Other lordships are enumerated and described, but those already mentioned will be enough to give my readers some notion of the wealth and magnificence of the great Duke. The total annual rental derived from his possessions in England and Wales was estimated at 6,045l. 7s. 11/8d., or about twelve times that amount according to our modern computation. (fn. 44)

Here were noble spoils; for, without detracting much from the general value of the confiscation, there were minor estates, manors, offices, stewardships, chapelries to be distributed among those who had boldness enough to ask and favor enough to obtain them. Among the sharers of the spoil we find two of the Duke's judges, the dukes of Norfolk and Suffolk, (fn. 45) Sir Nicholas Carew, (fn. 46) Sir Wm. Fitzwilliam, (fn. 47) Sir Griffith Don, (fn. 48) Henry Norris (fn. 49) and the two Wingfields. (fn. 50) In this distribution there might be, there probably was, nothing culpable; but we have reason to be thankful that such usages exist no longer.

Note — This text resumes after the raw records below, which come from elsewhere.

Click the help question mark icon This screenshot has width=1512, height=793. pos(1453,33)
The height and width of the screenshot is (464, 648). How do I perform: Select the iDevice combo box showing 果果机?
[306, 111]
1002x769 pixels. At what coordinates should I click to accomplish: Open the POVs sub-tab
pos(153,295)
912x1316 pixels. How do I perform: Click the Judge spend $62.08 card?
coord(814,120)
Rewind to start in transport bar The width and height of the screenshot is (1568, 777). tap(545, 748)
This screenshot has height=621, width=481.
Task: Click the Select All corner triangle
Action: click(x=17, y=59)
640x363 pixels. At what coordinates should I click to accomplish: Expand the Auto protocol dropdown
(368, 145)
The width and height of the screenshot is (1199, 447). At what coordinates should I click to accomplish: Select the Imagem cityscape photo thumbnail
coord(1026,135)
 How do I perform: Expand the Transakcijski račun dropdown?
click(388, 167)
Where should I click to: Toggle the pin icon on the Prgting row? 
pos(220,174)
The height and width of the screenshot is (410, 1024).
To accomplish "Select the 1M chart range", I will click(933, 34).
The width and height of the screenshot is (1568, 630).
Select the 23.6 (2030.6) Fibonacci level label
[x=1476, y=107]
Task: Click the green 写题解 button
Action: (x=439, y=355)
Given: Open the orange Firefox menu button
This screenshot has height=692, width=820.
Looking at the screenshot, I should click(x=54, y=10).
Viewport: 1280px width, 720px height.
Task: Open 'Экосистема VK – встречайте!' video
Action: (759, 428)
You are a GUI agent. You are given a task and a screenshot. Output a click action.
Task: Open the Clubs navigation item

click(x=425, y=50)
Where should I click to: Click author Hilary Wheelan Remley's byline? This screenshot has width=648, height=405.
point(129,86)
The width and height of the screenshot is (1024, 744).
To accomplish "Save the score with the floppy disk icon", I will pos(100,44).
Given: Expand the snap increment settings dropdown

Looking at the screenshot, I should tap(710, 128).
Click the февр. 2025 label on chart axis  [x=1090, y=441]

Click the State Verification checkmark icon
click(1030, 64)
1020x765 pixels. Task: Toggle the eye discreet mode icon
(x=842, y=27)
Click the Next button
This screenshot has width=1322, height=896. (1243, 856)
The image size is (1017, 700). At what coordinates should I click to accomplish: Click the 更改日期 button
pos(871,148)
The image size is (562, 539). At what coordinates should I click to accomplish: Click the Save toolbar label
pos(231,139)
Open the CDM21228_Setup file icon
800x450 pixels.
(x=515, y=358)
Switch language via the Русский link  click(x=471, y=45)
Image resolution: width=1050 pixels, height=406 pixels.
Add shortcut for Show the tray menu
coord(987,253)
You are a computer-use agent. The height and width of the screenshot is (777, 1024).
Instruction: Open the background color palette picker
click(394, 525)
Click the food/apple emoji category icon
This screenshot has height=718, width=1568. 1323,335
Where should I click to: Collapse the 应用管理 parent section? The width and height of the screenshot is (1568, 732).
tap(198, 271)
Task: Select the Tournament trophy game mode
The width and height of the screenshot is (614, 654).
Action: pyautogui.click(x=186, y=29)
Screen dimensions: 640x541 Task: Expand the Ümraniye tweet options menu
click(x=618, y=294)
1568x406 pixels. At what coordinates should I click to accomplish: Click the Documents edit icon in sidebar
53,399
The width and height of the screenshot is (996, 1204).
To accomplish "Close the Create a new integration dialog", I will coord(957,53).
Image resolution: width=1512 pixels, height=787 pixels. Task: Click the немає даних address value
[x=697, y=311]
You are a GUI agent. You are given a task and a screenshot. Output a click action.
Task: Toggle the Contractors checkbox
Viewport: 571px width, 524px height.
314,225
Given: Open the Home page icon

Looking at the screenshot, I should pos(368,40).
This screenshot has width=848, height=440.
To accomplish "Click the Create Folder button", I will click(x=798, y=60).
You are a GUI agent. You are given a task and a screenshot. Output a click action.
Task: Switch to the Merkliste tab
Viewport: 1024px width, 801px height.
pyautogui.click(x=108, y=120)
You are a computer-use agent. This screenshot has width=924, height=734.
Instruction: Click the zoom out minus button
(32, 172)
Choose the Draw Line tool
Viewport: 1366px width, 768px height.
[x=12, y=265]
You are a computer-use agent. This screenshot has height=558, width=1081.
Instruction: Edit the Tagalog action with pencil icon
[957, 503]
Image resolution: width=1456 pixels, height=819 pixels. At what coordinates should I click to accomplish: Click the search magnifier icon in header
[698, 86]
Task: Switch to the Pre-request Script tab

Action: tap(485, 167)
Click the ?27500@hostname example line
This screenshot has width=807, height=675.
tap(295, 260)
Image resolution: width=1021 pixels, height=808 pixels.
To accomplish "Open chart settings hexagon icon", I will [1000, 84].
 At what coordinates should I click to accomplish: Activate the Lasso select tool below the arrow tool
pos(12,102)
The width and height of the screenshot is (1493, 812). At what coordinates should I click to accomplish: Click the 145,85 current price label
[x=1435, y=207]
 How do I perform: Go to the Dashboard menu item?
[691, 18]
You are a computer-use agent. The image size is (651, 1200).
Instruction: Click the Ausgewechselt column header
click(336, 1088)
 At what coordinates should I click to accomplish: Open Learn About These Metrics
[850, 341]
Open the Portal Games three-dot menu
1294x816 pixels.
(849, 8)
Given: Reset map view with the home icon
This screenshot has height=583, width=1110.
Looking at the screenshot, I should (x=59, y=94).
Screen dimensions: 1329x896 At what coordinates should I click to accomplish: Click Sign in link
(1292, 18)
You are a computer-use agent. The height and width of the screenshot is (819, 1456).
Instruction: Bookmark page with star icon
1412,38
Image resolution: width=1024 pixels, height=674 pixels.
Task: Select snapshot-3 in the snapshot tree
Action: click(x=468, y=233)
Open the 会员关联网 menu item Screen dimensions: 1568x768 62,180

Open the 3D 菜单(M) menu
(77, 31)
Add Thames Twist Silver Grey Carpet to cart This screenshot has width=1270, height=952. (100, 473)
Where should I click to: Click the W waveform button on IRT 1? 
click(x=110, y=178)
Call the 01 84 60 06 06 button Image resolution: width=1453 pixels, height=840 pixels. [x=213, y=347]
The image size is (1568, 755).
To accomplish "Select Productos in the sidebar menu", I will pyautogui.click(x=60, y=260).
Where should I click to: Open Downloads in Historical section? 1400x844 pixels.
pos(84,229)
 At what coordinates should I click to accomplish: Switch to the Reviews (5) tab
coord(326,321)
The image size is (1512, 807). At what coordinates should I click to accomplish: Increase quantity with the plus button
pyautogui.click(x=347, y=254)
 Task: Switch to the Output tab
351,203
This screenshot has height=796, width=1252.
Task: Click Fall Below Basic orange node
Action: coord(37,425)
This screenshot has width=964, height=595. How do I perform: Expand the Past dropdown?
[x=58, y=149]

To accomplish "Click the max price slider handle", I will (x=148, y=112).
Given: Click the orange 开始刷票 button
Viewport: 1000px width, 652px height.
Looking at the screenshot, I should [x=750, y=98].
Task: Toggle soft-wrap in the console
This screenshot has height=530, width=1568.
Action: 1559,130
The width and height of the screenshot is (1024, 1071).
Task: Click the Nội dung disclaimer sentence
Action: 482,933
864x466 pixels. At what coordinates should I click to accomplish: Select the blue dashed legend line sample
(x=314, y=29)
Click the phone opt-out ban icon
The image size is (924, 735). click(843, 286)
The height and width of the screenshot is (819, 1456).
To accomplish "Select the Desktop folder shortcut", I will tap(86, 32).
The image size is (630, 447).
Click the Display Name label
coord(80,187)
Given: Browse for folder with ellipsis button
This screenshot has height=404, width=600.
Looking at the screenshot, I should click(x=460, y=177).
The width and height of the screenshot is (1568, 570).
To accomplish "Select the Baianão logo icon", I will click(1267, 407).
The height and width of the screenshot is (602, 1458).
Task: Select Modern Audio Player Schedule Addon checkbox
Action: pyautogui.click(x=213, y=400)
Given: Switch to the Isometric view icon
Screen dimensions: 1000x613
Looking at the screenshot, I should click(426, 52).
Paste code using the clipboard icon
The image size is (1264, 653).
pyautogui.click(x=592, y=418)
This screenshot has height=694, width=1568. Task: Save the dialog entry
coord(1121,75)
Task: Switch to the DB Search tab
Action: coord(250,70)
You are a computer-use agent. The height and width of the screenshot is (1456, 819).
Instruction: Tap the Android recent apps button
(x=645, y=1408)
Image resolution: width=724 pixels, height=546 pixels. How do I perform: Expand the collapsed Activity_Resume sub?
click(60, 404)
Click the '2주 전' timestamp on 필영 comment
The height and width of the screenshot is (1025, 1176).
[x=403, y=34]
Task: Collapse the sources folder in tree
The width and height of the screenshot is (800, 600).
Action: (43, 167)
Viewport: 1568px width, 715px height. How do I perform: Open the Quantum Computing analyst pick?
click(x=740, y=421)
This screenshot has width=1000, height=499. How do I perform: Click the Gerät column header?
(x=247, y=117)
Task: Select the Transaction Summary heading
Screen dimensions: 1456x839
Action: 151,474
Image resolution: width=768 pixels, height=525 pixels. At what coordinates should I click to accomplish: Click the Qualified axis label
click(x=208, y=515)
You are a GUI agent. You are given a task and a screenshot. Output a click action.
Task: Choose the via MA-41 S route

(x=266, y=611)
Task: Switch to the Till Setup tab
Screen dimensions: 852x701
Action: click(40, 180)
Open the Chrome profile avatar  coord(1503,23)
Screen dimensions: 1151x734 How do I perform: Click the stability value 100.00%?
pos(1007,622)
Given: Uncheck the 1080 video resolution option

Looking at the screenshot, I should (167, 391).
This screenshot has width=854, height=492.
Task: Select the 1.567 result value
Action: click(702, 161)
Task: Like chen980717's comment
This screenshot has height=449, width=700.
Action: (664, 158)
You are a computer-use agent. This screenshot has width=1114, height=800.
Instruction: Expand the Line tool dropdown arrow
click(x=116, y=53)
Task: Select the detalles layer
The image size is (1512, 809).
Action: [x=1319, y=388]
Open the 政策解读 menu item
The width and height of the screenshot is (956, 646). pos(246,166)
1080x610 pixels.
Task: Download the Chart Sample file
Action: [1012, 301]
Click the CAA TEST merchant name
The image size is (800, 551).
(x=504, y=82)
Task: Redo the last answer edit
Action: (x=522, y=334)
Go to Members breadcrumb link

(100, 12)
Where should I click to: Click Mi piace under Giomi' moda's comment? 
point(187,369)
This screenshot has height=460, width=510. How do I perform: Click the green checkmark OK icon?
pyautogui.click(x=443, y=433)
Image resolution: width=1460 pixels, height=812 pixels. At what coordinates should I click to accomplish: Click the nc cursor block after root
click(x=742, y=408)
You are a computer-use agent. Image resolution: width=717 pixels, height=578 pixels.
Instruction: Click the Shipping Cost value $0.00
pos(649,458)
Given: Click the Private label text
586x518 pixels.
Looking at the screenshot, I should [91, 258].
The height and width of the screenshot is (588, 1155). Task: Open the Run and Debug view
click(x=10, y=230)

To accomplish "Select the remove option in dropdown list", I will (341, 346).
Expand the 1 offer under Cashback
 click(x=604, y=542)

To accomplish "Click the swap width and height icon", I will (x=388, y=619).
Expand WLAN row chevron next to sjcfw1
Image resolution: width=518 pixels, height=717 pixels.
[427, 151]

Meanwhile the relations between Francis and the Emperor were every day becoming less satisfactory. The rebellion of the Emperor's subjects in Spain, his absence at Worms, his incessant occupation with the cares of his new empire, seemed to offer an excellent opportunity to the French king for prosecuting his own designs, and invading the imperial dominions. Charles had given no cause for hostility, and he was well aware that, in case of a rupture, the assistance of England would be required against the aggressor. To furnish the Emperor with no pretext for invoking that assistance,—to secure it, if possible, for himself, by inducing Charles to strike the first blow,—this was the main object of his policy. To avoid a contingency he clearly foresaw must happen sooner or later, Francis hurried on his preparations.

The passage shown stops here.